Task objective: Where does the string "Design" appear? Copy every line of the entries below that holds it.
*** Opening Data for this exercise ***
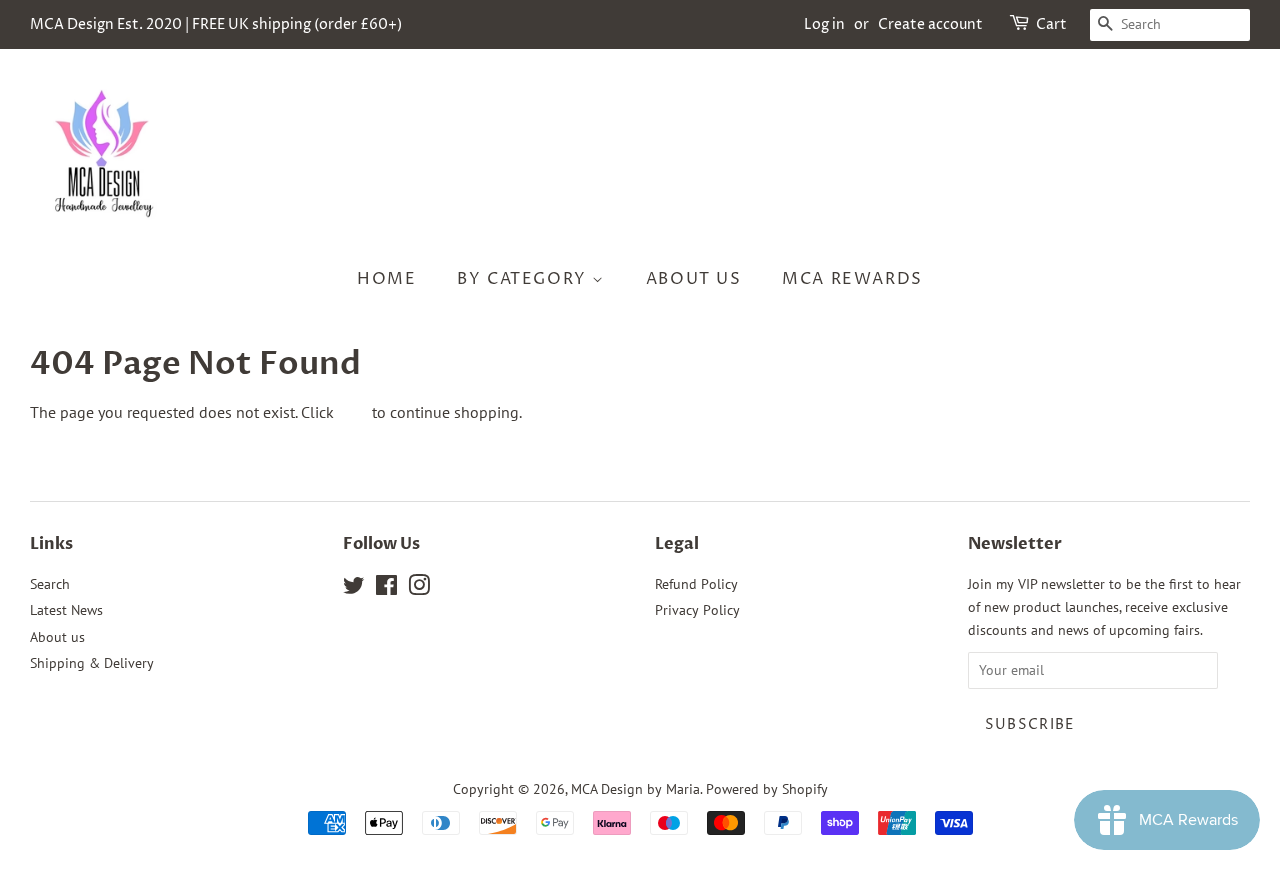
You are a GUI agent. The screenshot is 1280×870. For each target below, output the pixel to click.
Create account (930, 24)
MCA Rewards (852, 279)
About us (694, 279)
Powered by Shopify (767, 789)
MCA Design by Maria (635, 789)
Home (386, 279)
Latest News (66, 610)
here (353, 412)
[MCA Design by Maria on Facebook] (386, 589)
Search (50, 584)
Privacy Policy (697, 610)
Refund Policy (696, 584)
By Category (524, 279)
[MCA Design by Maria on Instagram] (419, 589)
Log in (824, 24)
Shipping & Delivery (92, 663)
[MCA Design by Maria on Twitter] (354, 589)
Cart (1051, 24)
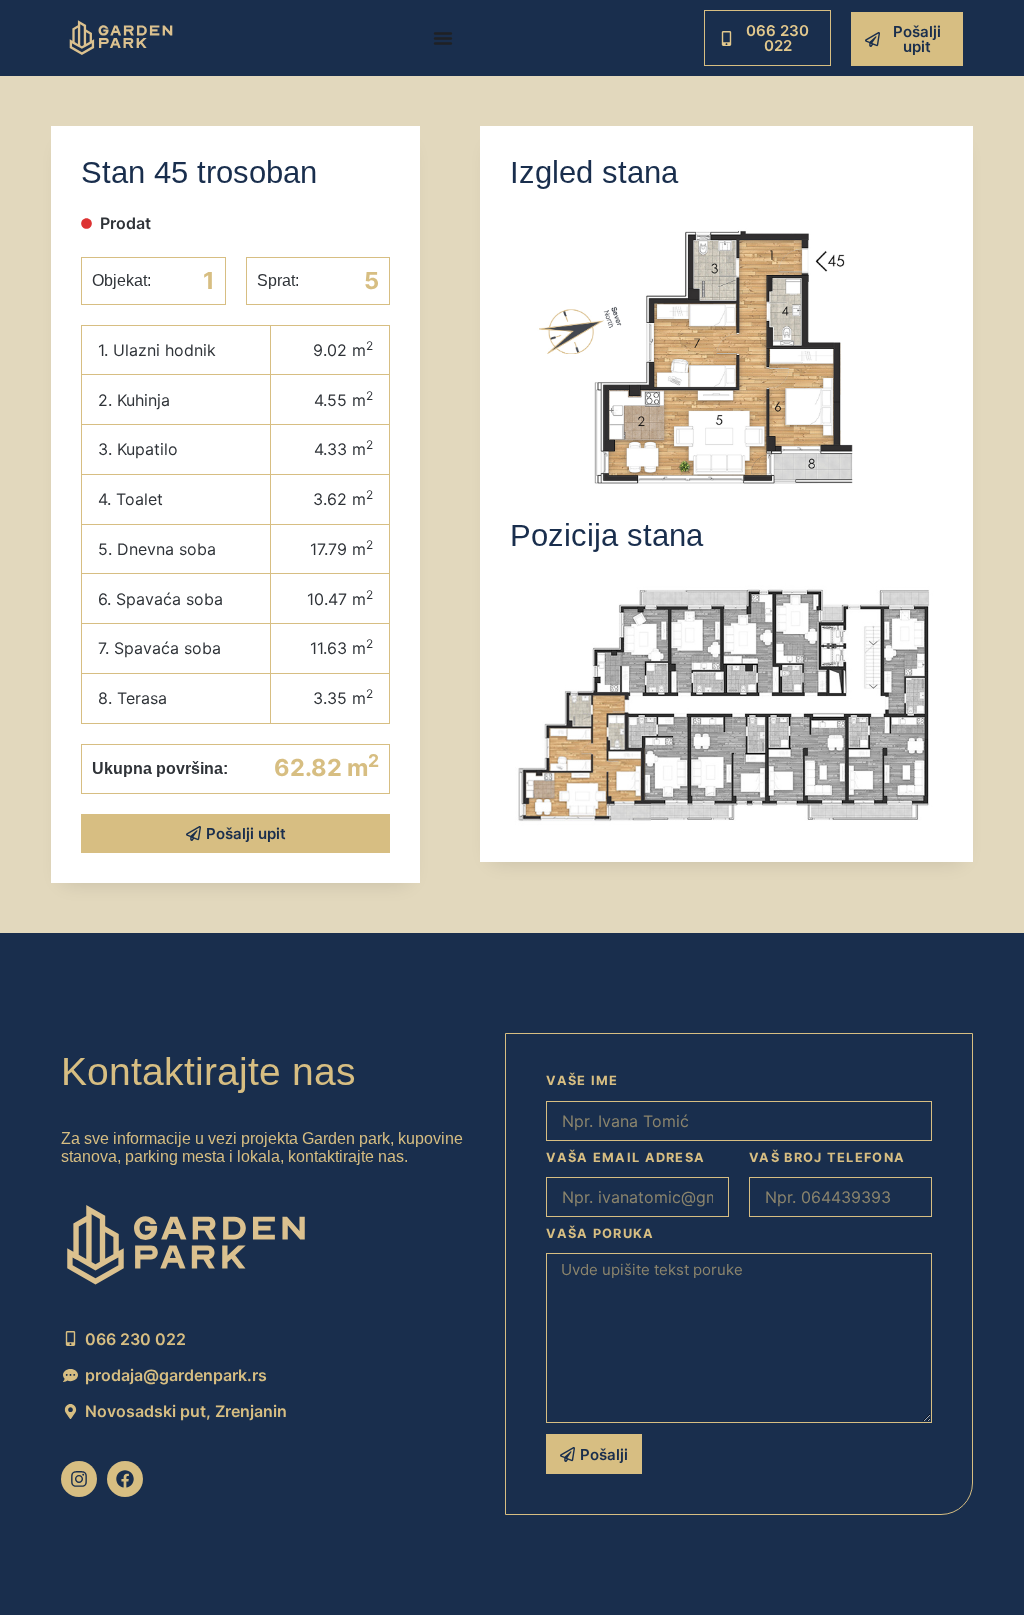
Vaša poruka (600, 1234)
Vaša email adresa (625, 1158)
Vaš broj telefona (827, 1158)
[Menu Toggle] (443, 38)
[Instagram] (79, 1479)
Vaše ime (582, 1081)
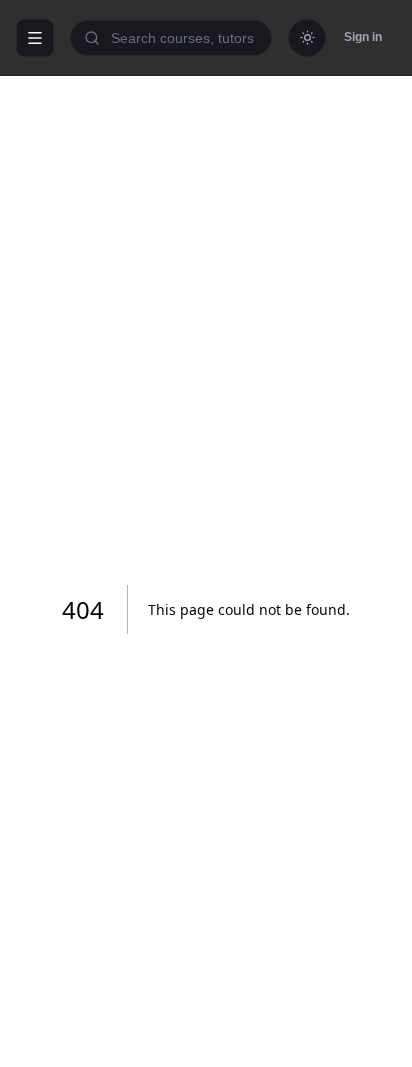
*** Closing Data for this exercise ***
Answer space:
MCA Design by Maria (635, 789)
[MCA Design by Maria on Facebook] (386, 589)
[MCA Design by Maria on Instagram] (419, 589)
[MCA Design by Maria on Twitter] (354, 589)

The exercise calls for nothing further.